Unveiling the origin of the optical/UV emission from the Galactic ULX Swift J0243.6+6124 during its 2017-2018 giant outburst

From late September 2017 to February 2018, the Be X-ray binary (BeXB) Swift J0243.6+6124 underwent an unprecedently bright giant outburst. The reported X-ray luminosities were so high that the system was classified as an Ultraluminous X-ray source (ULX). It was also the first BeXB pulsar showing radio jet emission. The source was not only bright in X-rays and radio, but also in optical and UV wavelenghts. In this paper we aim to understand the origin of the observed optical/UV fluxes simultaneous to the X-ray emission.

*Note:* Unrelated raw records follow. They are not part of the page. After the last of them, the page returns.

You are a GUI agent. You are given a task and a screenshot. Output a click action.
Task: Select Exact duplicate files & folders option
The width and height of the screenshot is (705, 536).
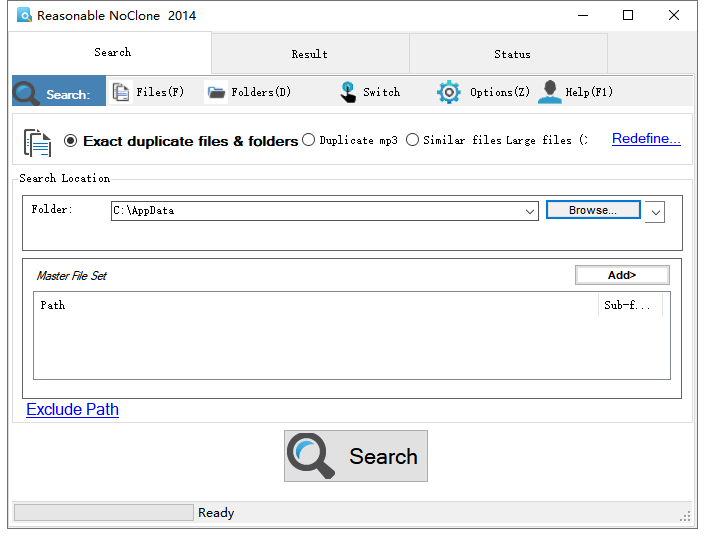70,141
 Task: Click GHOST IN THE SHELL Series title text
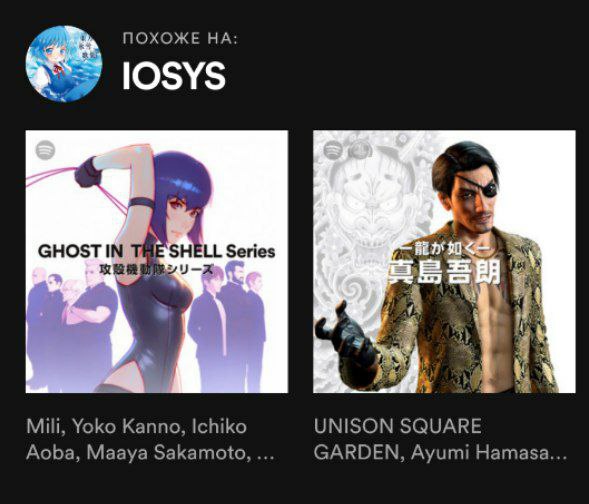157,251
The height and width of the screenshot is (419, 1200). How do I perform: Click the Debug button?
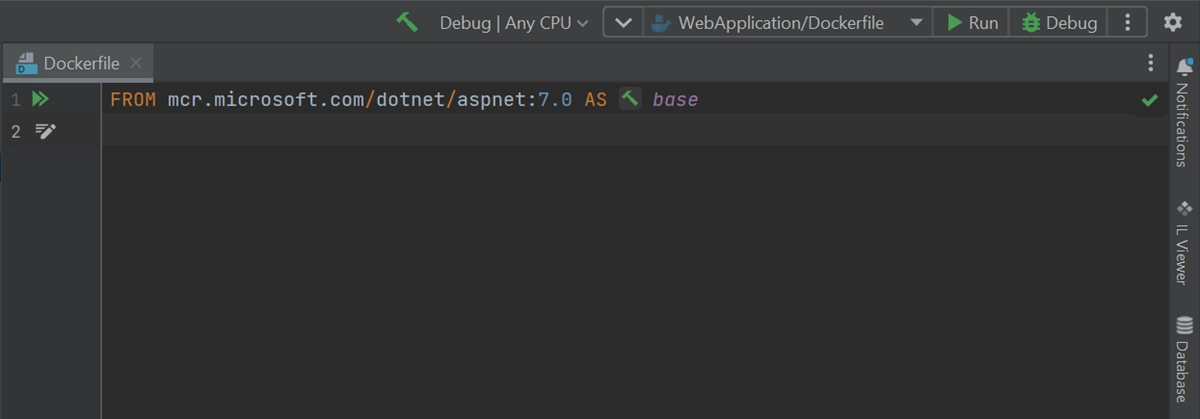[1060, 22]
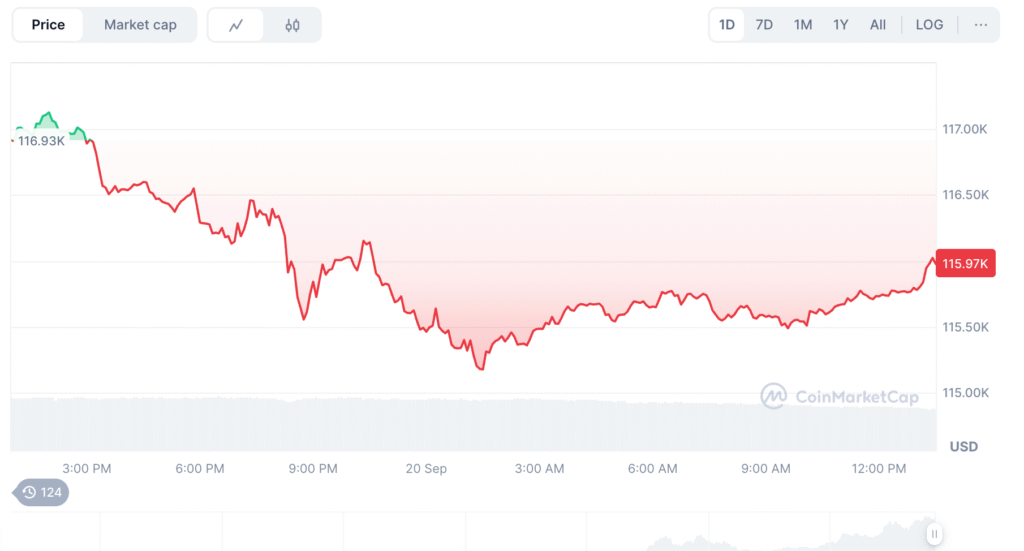The height and width of the screenshot is (551, 1024).
Task: Click the range slider pause handle
Action: 934,534
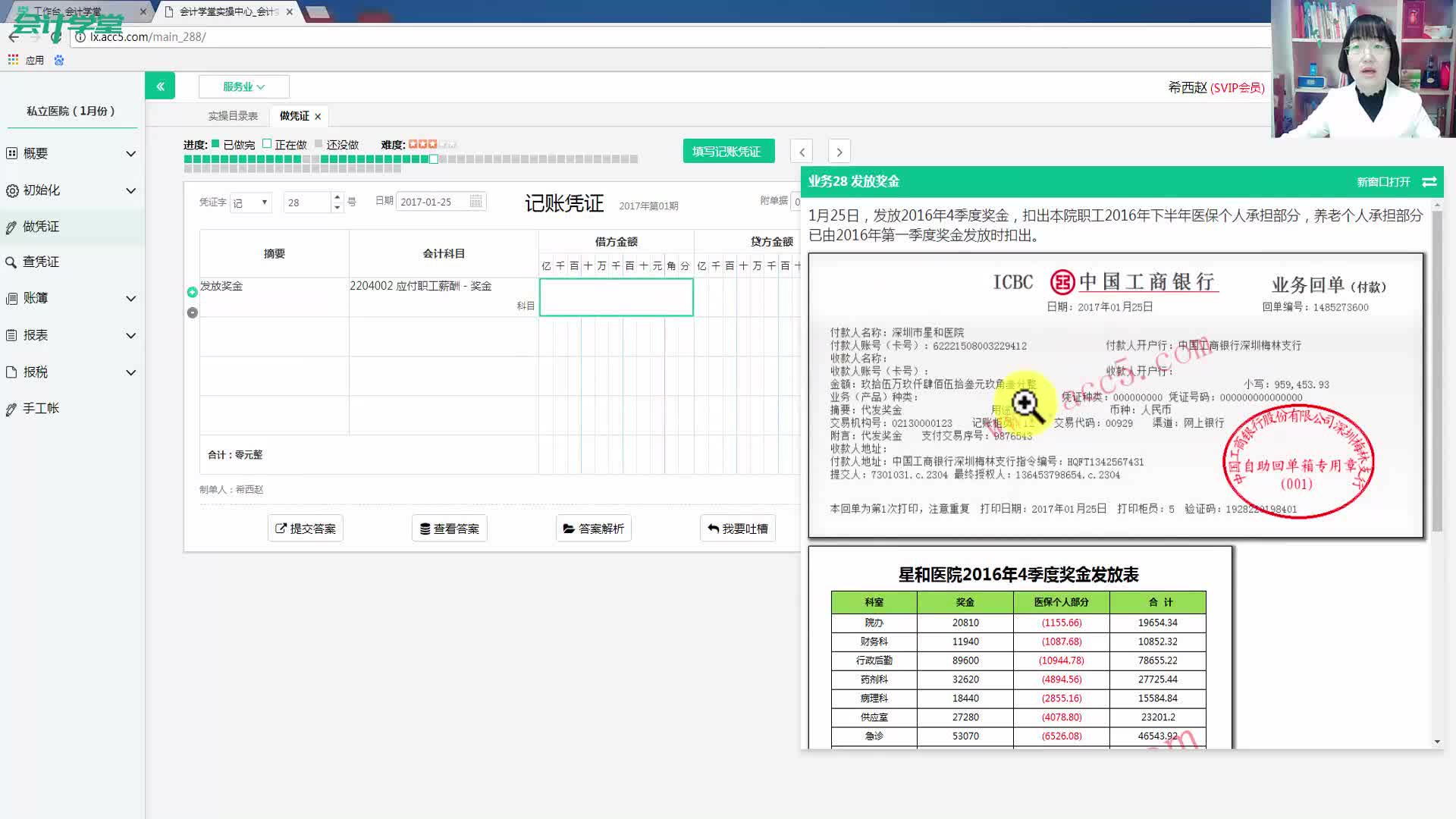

We studied the optical/UV light curves in comparison with the X-ray fluxes along the outburst, considering the main mechanisms that can explain the optical/UV emission in X-ray binaries. Due to the tight correlation observed between the optical/UV and X-ray light curves, reprocessing of X-rays seems to be the most plausible explanation. We calculated the timescales of the light curves decays and studied the correlation indexes between the optical and X-ray emission. Finally, we built a physical model considering X-ray heating of the surface of the donor star, irradiation of the accretion disk, and emission from a viscously heated accretion disk, in order to reproduce the observed optical/UV SEDs along the outburst. We considered in our model that the Be circumstellar disk was co-planar to the orbit, and then we neglected its irradiation in the current model. As an input of the model, we used as incident X-ray luminosities those calculated from the bolometric X-ray fluxes obtained from the spectral fit of the Swift/XRT and BAT observations. We conclude that reprocessing of X-rays as X-ray heating of the Be star surface and irradiation of the accretion disk are the two main mechanisms that can reproduce the observed optical/UV emission during the 2017-2018 giant outburst of Swift J0243.6+6124.